PROMPT 1: Name the column headers that the Power Query forum post says the final merged table should have.
PROMPT 2:
Answer these questions from the Power Query forum post:
(a) In what file format were the stock transactions made public?
(b) What error message came up when the custom column command was run?
(c) Who is thanked in the closing reply that says the fix worked?
PROMPT 3: Print the part of the Power Query forum post starting at "Unfortunately I can't" and ending at "answer! It worked.".

SUPPLIED TEXT:
* * * *

Dear Power BI Community,
First of all, a quick overview of my situation: I am a univesrity student writing his thesis and who is completly new to using Power Query. As a part of my thesis I have to analyze stock transactions of individuals who have been made public through PDF-files. To organise the data I "bulk" importes hundreds of PDFs containing the transactions via power query and transforming the entire folder into a docuent with tha data formated as tables. As a last step, I would then need to merge all the tables extracted from all the different PDFs (each PDF representing a different filling) so that I could sort the table content and get "one large table with all transactions from all individualds" containing the following properties (headers for columns): "asset", "transaction type", "date" and "transaction value".
My Problem
When executing the last step, which is expanding the tables (figure 1) by all columns they contain, I am encountering the following difficulty: Not every table has the same amount of rows (figure 2). Power query seems to have added columns in between (maybe due to some minor differnces in the length of certain words in the PDFs) which makes the resulting output of this step useless. The table which is generated as an output is distorted, meaning that some columns contain multiple properties such as "tranaction type", "date" and "transaction value" at the same time (figure 3). This makes it impossible for me to use the data generated without manually adjusting every couple of rows (there are over 11'000 of them, about 100'000+ considering my entire data set).
Figure 1
Figure 1
Figure 2
Figure 2
Figure 3
Figure 3
My Attempts to Solve it
I tried to add a custom column (actaully row) to the power query spreadsheet and using the command Table.SelectColumns(#"Filtered Rows" , each ([Data] = "Asset", [Data] = "Transaction Type", [Data] = "Date", [Data] = "Transaction Value")) to select columns refering to the column "Data" to extract only the columns from each table I need. When running this command, the error "we cannot convert the value of type function to type text", which makes sense to me bacause of the difference in data formats, but I don't know how to solve that and I think that there is an easier solution to this problem anyway.
Figure 4
Figure 4
My Question
How can I expand the table in power query (as marked in figure 4) by the columns I need from the tables ("Asset", "Transaction Type", "Date", "Transaction Value") and apply this step for all rows?
Unfortunately I can't attach my excel file. If you need any further information please feel free to ask me 🙂
Thank you very much in advance for your answers! Solving this problem would help me great deal and would get you a mentionning in my thesis (if you'd want) 😉
Kind Regards,
Colin
Dear @ImkeF
Thanks a lot for your answer! It worked.

* * * *

SOURCE EXCERPT:
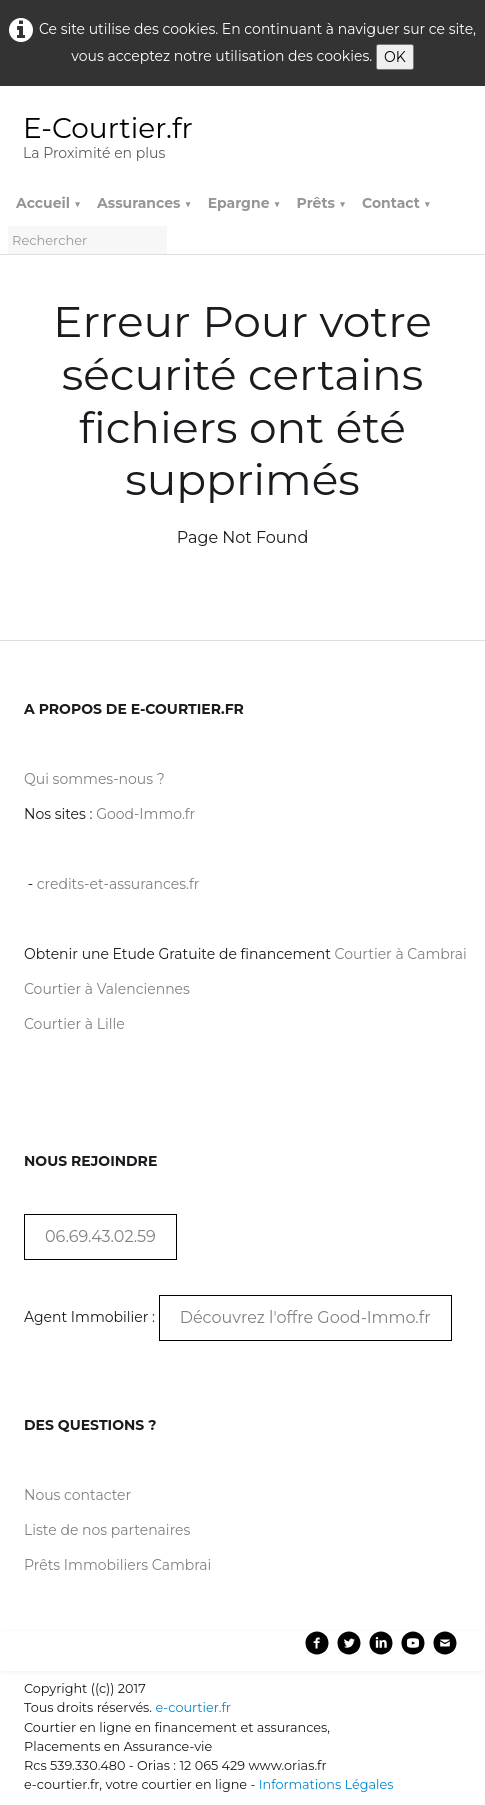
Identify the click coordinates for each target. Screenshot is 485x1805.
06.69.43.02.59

* * * *

WORKED ANSWER 1: asset, transaction type, date, transaction value

WORKED ANSWER 2:
(a) PDF files
(b) "we cannot convert the value of type function to type text"
(c) @ImkeF

WORKED ANSWER 3:
Unfortunately I can't attach my excel file. If you need any further information please feel free to ask me 🙂
Thank you very much in advance for your answers! Solving this problem would help me great deal and would get you a mentionning in my thesis (if you'd want) 😉
Kind Regards,
Colin
Dear @ImkeF
Thanks a lot for your answer! It worked.